Random Generation of Survival Data.
rsurv
The R package rsurv is aimed for general survival data simulation purposes. The package is built under a new approach to simulate survival data that depends deeply on the use of dplyr verbs. The proposed package allows simulations of survival data from a wide range of regression models, including accelerated failure time (AFT), proportional hazards (PH), proportional odds (PO), accelerated hazard (AH), Yang and Prentice (YP), and extended hazard (EH) models. The package rsurv also stands out by its ability to generate survival data from an unlimited number of baseline distributions provided that an implementation of the quantile function of the chosen baseline distribution is available in R. Another nice feature of the package rsurv lies in the fact that linear predictors are specified via a formula-based approach, facilitating the inclusion of categorical variables and interaction terms.

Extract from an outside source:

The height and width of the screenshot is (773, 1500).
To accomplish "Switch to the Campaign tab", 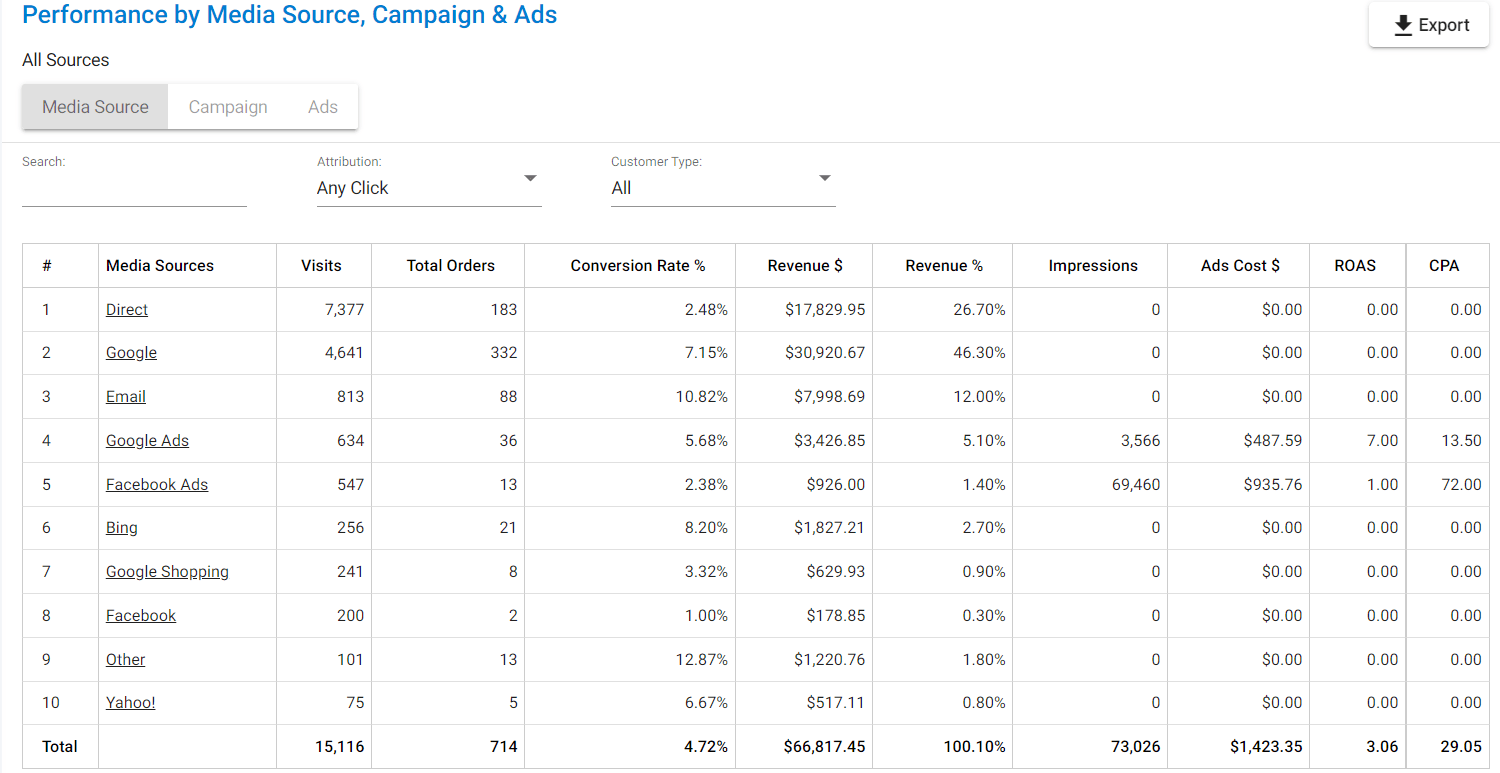I will (x=228, y=107).
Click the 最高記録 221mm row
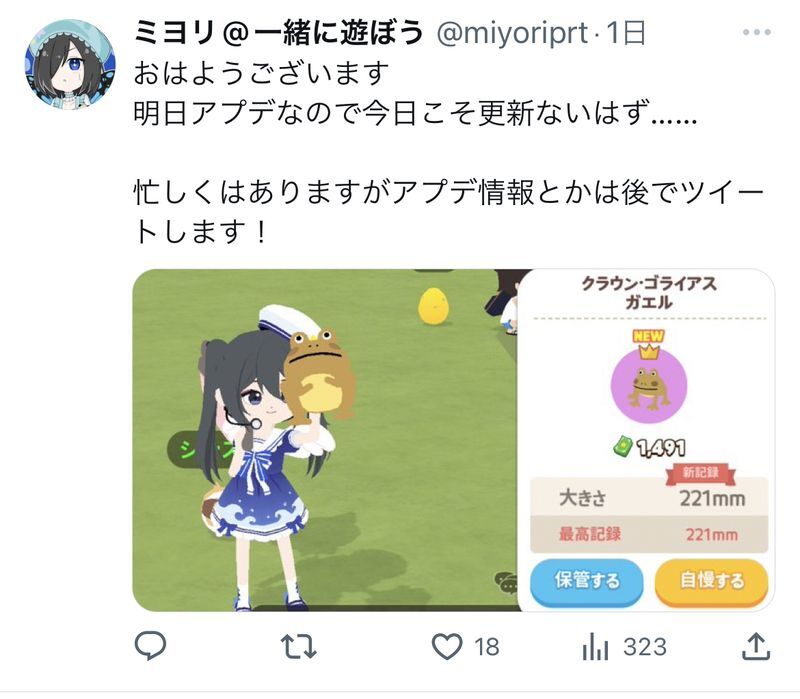Image resolution: width=800 pixels, height=699 pixels. 649,534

The functions implemented in the package rsurv can also be employed to simulate survival data with more complex structures, such as survival data with different types of censoring mechanisms, survival data with cure fraction, survival data with random effects (frailties), multivariate survival data, and competing risks survival data. Details about the R package rsurv can be found in Demarqui (2024) \doi.org/10.48550/arXiv.2406.01750\.
Installation
You can install the released version of rsurv from CRAN with:
install.packages("rsurv")
You can install the development version of rsurv like so:
# install.packages("devtools")
devtools::install_github("fndemarqui/rsurv")